En opinión del decano de Derecho de San Pablo CEU, la digitalización provocará una mejora en el intercambio de documentación con los tribunales y provocará que crezca el uso de mecanismos extrajudiciales de resolución de conflictos como la mediación y el arbitraje.

La tecnología también está planteando problemas jurídicos, como la protección de los datos personales -con las primeras decisiones judiciales derivadas del Reglamento General de Protección de Datos europeo- y los planteará en el futuro, como la responsabilidad derivada de los sistemas de inteligencia artificial.

"El caso de los coches no tripulados demuestra que los temas de responsabilidad van a tener mucha importancia en el futuro y generarán bastante actividad jurídica", ha señalado Pérez del Valle.

Estos abogados del futuro, tendrán que comprender la tecnología y se apoyarán en herramientas basadas en aprendizaje automático ('Machine Learning') que les ayudarán a seleccionar la información, siempre que esta esté ordenada.

"Hay investigaciones que indican que procesos en los cuales yo selecciono datos y paso niveles de filtro para seleccionar información, los sistemas automatizados te acabarán sustituyendo en casi todo", ha reconocido el jurista. El abogado también contará con la tecnología para preparar su argumentación.
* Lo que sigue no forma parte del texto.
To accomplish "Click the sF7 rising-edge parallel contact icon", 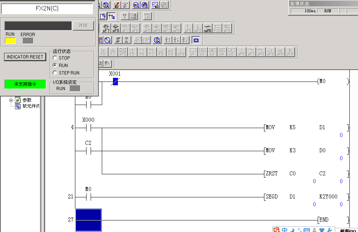I will [106, 28].
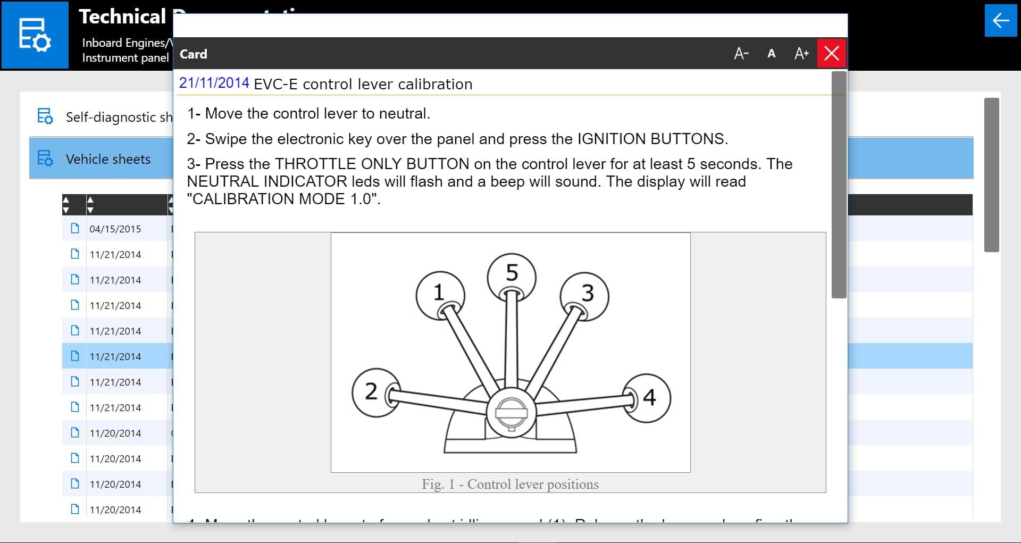Increase card font size with A+
Viewport: 1021px width, 543px height.
tap(801, 54)
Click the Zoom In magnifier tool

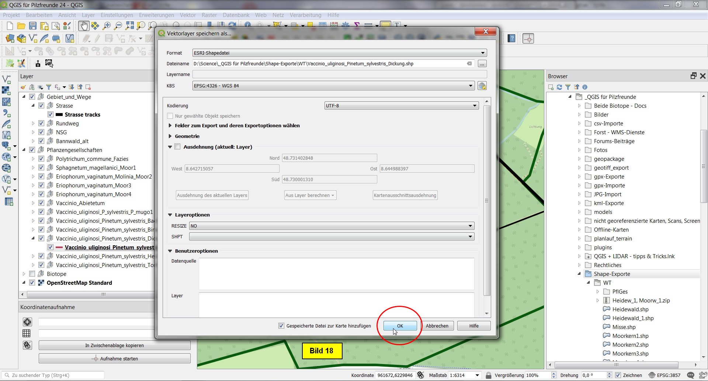click(107, 26)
"Con los sistemas de análisis predictivo de resoluciones judiciales, a la hora de presentarme ante un tribunal podré plantear estrategias alternativas, persuadirle en la forma en la que otros le han persuadido antes", ha añadido Pérez del Valle.

No obstante, en aquellos casos en los que la información no está ordenada, como en la valoración de las pruebas, el abogado tiene más difícil ser sustituido por una herramienta automatizada.

Para el decano de Derecho de CEU San Pablo, los grandes despachos españoles están en buena situación para afrontarla, ya que están al mismo nivel de sus competidores internacionales.

"El gran problema es que las tecnologías son caras, el pequeño despacho y el medio no pueden asumir los costes de estas herramientas, cuya rentabilidad no está comprobada. Y hay que tener en cuenta que el Derecho es uno de los mundos más reacios a la entrada de las tecnologías", ha finalizado.